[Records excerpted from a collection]
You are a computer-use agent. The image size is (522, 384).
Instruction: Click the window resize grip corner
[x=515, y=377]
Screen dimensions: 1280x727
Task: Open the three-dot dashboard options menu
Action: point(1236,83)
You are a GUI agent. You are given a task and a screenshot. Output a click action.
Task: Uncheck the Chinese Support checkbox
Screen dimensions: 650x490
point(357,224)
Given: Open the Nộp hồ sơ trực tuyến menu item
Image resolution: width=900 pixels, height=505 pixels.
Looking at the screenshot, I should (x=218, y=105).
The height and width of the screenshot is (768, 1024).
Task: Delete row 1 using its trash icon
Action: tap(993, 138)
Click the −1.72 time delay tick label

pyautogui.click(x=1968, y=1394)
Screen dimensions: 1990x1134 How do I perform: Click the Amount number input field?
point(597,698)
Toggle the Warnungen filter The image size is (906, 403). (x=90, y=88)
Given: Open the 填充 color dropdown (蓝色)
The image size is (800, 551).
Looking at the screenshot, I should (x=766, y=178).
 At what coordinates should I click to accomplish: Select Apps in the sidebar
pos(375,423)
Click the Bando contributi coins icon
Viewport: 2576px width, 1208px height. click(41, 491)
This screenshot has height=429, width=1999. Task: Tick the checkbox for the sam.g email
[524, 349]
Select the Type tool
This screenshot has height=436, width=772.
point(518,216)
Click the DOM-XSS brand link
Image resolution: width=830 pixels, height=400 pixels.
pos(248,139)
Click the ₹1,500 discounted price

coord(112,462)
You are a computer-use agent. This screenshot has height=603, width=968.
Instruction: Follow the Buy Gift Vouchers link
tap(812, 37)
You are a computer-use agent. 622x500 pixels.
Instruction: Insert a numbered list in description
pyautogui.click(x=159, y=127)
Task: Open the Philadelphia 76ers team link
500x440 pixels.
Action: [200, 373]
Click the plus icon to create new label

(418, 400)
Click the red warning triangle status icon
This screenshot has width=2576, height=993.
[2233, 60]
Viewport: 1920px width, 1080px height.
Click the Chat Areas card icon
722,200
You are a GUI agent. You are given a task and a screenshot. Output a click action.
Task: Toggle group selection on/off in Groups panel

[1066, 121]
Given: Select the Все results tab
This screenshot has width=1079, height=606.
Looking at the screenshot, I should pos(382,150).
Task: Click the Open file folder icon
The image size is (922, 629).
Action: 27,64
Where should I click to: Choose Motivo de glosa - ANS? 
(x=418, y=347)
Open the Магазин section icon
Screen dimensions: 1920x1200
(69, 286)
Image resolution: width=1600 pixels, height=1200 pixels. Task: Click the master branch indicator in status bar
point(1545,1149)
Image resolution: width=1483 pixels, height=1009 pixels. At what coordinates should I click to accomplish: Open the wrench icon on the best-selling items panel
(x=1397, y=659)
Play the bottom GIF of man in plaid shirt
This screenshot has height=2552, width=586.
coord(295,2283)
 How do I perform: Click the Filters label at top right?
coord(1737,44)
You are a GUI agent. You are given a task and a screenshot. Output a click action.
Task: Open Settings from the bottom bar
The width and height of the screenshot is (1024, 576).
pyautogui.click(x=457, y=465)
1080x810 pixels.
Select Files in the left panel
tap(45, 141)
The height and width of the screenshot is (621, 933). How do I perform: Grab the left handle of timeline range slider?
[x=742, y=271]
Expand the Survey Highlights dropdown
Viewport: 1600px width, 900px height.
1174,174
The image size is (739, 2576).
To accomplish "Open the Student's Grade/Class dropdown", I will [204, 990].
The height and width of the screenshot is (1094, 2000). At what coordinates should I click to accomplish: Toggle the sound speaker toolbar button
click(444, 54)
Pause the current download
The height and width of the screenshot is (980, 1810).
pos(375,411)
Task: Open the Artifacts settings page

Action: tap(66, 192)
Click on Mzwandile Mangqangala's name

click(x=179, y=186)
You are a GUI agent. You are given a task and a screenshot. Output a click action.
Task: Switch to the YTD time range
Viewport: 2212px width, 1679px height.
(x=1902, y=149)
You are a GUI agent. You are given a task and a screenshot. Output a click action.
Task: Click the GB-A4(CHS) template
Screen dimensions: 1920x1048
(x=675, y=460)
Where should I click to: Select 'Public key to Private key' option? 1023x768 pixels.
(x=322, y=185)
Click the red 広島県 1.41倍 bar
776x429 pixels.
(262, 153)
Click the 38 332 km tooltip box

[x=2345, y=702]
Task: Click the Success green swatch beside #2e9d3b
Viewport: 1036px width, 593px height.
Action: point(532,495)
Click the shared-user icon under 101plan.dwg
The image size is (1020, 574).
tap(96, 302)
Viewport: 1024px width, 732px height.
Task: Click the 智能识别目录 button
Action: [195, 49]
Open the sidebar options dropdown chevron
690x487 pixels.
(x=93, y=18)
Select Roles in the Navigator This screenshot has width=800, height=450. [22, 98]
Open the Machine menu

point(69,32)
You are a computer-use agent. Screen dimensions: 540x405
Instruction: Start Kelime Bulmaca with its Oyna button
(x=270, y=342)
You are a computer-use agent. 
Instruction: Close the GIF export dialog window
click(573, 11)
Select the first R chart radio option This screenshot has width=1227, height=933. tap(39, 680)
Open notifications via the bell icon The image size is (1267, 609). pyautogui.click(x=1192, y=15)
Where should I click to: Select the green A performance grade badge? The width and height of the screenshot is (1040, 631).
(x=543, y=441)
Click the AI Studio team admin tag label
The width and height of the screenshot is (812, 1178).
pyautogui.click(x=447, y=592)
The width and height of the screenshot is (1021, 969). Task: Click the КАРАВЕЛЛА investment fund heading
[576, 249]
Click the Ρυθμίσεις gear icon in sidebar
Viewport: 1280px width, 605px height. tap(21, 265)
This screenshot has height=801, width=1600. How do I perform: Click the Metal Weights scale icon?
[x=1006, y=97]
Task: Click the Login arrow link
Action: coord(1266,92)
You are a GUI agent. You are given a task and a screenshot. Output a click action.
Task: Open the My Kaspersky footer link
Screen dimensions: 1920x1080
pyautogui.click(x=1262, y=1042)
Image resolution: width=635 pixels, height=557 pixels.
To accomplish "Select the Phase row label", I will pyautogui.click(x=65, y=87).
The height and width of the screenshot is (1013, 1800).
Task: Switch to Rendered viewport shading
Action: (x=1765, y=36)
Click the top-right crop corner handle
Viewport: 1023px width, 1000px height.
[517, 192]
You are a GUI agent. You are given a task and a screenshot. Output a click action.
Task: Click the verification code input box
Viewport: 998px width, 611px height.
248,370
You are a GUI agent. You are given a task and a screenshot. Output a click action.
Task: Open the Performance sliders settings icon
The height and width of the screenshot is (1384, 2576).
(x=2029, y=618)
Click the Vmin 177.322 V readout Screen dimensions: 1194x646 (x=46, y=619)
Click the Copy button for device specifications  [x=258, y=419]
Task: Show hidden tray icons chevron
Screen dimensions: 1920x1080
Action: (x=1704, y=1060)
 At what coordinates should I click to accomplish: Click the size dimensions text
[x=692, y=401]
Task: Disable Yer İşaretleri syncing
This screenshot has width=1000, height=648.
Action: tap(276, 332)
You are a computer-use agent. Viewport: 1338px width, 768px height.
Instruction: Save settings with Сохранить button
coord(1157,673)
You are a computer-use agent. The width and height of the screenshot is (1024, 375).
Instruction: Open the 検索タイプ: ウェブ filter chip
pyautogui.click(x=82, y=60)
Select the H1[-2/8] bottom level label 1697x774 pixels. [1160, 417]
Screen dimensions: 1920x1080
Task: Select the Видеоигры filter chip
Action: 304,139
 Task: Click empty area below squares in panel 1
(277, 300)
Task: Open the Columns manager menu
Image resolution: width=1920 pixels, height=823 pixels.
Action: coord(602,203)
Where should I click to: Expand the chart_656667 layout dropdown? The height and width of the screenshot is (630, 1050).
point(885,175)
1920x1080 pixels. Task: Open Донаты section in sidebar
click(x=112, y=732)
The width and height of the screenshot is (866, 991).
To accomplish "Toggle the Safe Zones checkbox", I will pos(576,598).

## Requirements
Arrange the lines of the data above as a JSON list of strings, one string per line, with blank lines left out. Begin at the line that contains "Click the red 広島県 1.41倍 bar" and stop after the line that contains "Open notifications via".

## Written response
[
  "Click the red 広島県 1.41倍 bar",
  "776x429 pixels.",
  "(262, 153)",
  "Click the 38 332 km tooltip box",
  "[x=2345, y=702]",
  "Task: Click the Success green swatch beside #2e9d3b",
  "Viewport: 1036px width, 593px height.",
  "Action: point(532,495)",
  "Click the shared-user icon under 101plan.dwg",
  "The image size is (1020, 574).",
  "tap(96, 302)",
  "Viewport: 1024px width, 732px height.",
  "Task: Click the 智能识别目录 button",
  "Action: [195, 49]",
  "Open the sidebar options dropdown chevron",
  "690x487 pixels.",
  "(x=93, y=18)",
  "Select Roles in the Navigator This screenshot has width=800, height=450. [22, 98]",
  "Open the Machine menu",
  "point(69,32)",
  "You are a computer-use agent. Screen dimensions: 540x405",
  "Instruction: Start Kelime Bulmaca with its Oyna button",
  "(x=270, y=342)",
  "You are a computer-use agent. ",
  "Instruction: Close the GIF export dialog window",
  "click(573, 11)",
  "Select the first R chart radio option This screenshot has width=1227, height=933. tap(39, 680)",
  "Open notifications via the bell icon The image size is (1267, 609). pyautogui.click(x=1192, y=15)"
]